At right is a photo of the bag, partially constructed. You have to apply the nail heads before sewing it together (or at least I do, it annoys me when those are applied last). When finished, the design configuration of the nailheads will form the same pattern as the black velvet blouse I posted on Friday. Hopefully this one will be more popular than the leather bag which only one person seemed to like. This velvet bag isn’t even done and I may have already sold it.

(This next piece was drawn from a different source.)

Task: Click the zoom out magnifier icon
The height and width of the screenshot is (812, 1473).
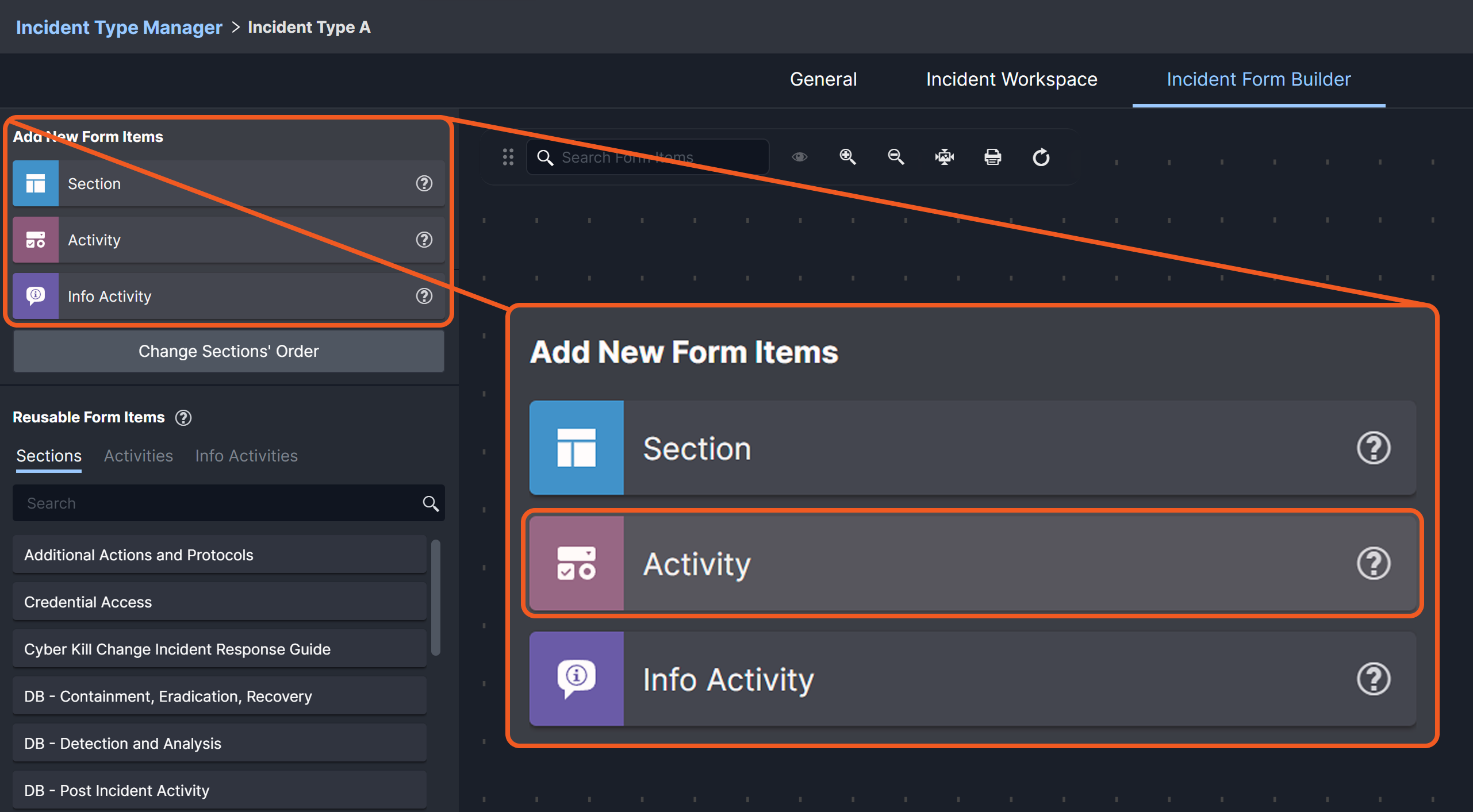Action: coord(896,157)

Have I ever mentioned how much I hate making patch pockets? Probably not, I rarely do them so it’s easy to forget. It’s usually fabrication that is the killer and the lining of the lamb bag (#4213) was beyond obnoxious. It did not want to hold a pressed crease. Now I remember why I prefer to do welt pockets over patch pockets any day. Time wise, I think it’s a draw but I get more predicable results with the reece (welt) pockets. Plus they just look better.
It took awhile applying all of the nail heads by hand but I’m nearly done and expect to finish sewing this one today. It would probably (or maybe not) surprise you to know this one is heavier than the leather bag (#4213).
Testing of #4213
I tested the leather bag all weekend. First I took it to the farmer’s market where all the people I buy from every week said it was great. Truly, what else would they say? I was happy to try it on one vendor who was 5’2″; her height was important. The bag can be carried in three positions. Slung over the shoulder, held in the crook of one’s arm and with one’s arm fully extended along their side. Anyway, on her I could see I could still add another inch or so to the strap length without the bag hitting the ground. I also asked other bag makers what they thought of it. I was surprised that this banter was not welcome. I found that odd if not unprofessional. Or maybe I’m just weird. I have no problem dispassionately discussing products that are in the same genre as my own. It’s not as though mine would compete with theirs based on price points alone.
Next time I’ll mention the considerable machine and shop constraints I had when sewing these bags. There’s a big difference between sewing one-offs and preparing for a potential run of them. At some point I should also give you a run down on the sewing differences which also bears on the costs. It is entirely conceivable that although you use the “same” pattern, the sewing will be different based on the design constraints of the product. Yet another reason to issue different style numbers. I’ll bet you get tired of me saying that.